Directions for this task:
Rewrite the data below, replacing "overflow menu" with "options menu" and changing nothing else. Omit the pictures from your answer.

Dataset records:
◆ ◆ ◆ ◆

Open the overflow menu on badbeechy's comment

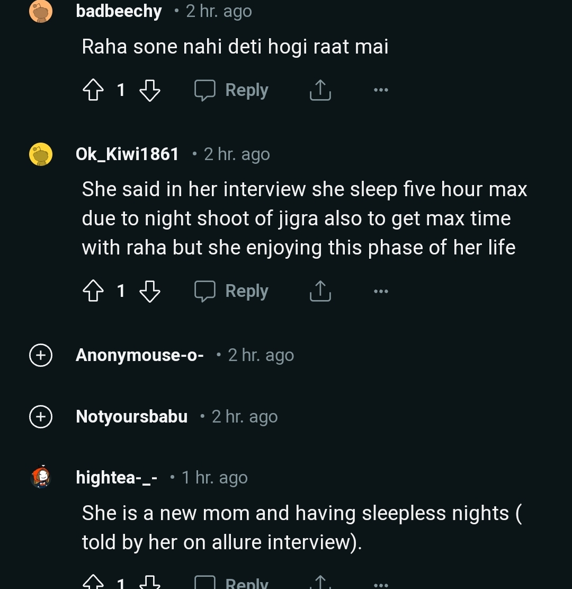point(381,90)
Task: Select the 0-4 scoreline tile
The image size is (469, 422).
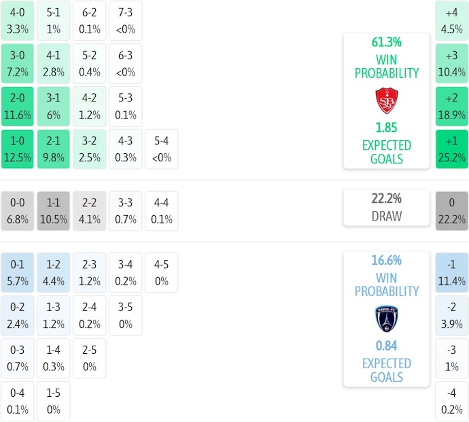Action: click(x=17, y=402)
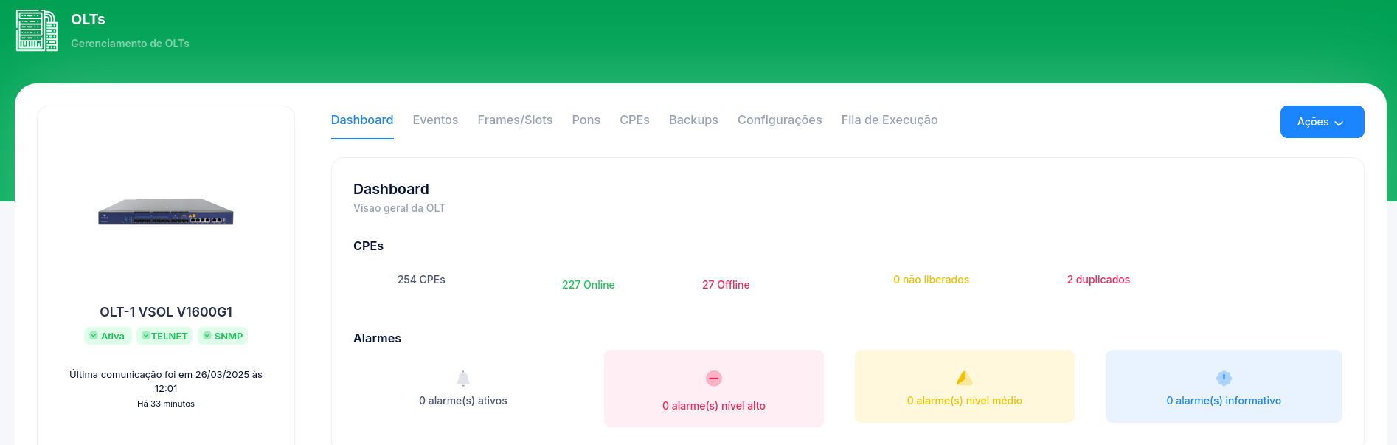Viewport: 1397px width, 445px height.
Task: Click the 227 Online CPEs link
Action: (588, 285)
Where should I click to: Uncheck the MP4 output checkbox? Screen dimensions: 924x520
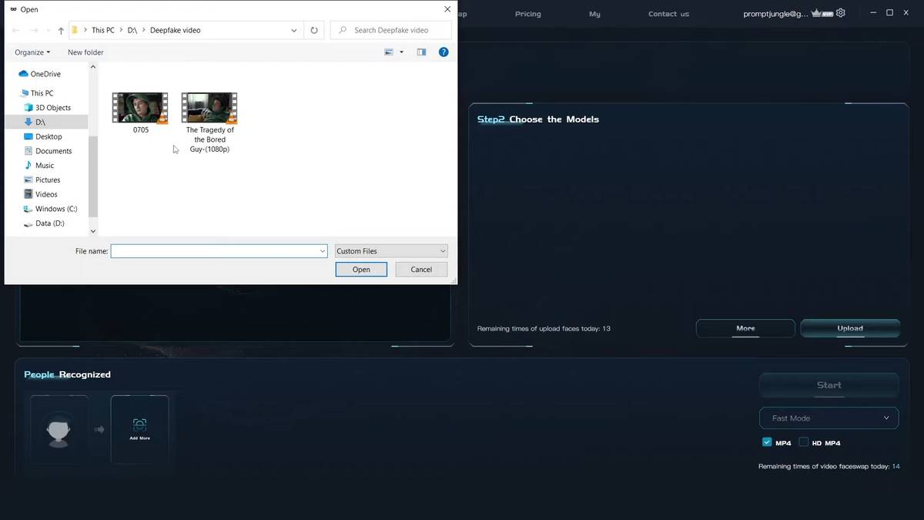coord(767,442)
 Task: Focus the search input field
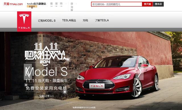pos(117,4)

◆ ◆ ◆ ◆

Answer below:
Open the options menu on badbeechy's comment

point(381,90)
Task: Select the 0-4 scoreline tile
The image size is (469, 422).
Action: click(x=17, y=402)
Viewport: 1397px width, 445px height.
Task: Click the 227 Online CPEs link
Action: (588, 285)
Where should I click to: Uncheck the MP4 output checkbox? Screen dimensions: 924x520
coord(767,442)
 Task: Focus the search input field
pos(117,4)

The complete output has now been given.